* [Extrait fourni]

□ □ □

RÉSUMÉ - Émouvant entre tous, le conte des Grimm « Hänsel et Gretel » (KHM 15), qui met en scène deux enfants affamés piégés par une ogresse, apparaît fondé sur un système de valeurs qu’on aurait pu croire impérissables puisque vitales pour l’humanité : solidarité et compassion, sens des limites, audace dans l’exercice de l’intelligence, détestation du mal et punition des méchants. Datée de 2014, une version « modernisée » (parue dans le journal Pomme d’Api) promeut des valeurs exactement inverses dont la correspondance avec l’état actuel du monde résonne douloureusement : oralité sans limite, égoïsme borné, convivialité obligée même à l’endroit des criminels de l’humanité... On tient pour sinistre qu’une falsification aussi radicale ait été publiée par un groupe de presse d’inspiration catholique, qui assume hautement un leadership éducatif.

□ □ □

* [Bloc de données]
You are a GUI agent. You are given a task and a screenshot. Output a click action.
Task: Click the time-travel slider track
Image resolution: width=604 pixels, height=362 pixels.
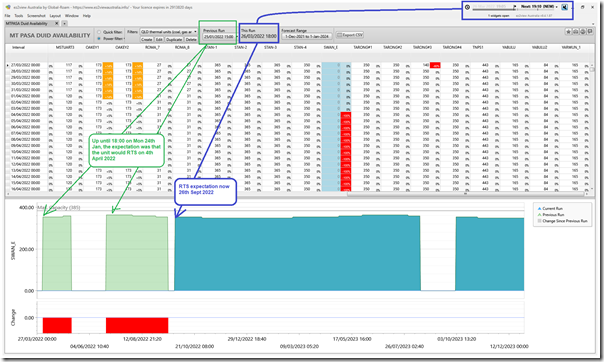pos(493,9)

□ □ □

* [À faire]
(1) Dans le résumé sur « Hänsel et Gretel », relevez les valeurs attribuées à la version « modernisée » de 2014.
(2) Poursuivez le résumé consacré à « Hänsel et Gretel » après sa dernière phrase.

* [Résultats]
(1)
- oralité sans limite
- égoïsme borné
- convivialité obligée même à l'endroit des criminels de l'humanité

(2)
En date du 04/04/20, un post-scriptum a été ajouté à cet article mis en ligne le 25/02/20.
D’où vient l’étrange fascination qu’exercent encore sur nous les contes des frères Grimm, les Kinder und Haus Märchen dont la première publication remonte à 1812 ? [2].
Nous n’avons simplement plus idée du monde dont ils nous parlent. Dans la débauche de notre consommation électrique contemporaine, comment même se représenter l’épaisseur de la nuit où se déroule le plus souvent l’essentiel du conte ? Comment se représenter la faim omniprésente, qui suffit à faire d’un simple bon repas l’essentiel d’une récompense proprement magique ? Quand même les pays du bloc communiste ont fini par basculer dans le camp des « démocraties », comment comprendre notre émotion à l’idée que la réussite du héros se résume à épouser la fille du roi ?
Pour insérés qu’ils soient dans une tradition peut-être millénaire, les contes de Grimm continuent de nous toucher au plus profond de notre moi : ils nous racontent l’incompétence de nos parents – parfois leur méchanceté – ils analysent avec une perspicacité sans faille tous les obstacles que cette incompétence parentale a jetés en travers de notre accomplissement d’êtres sexués.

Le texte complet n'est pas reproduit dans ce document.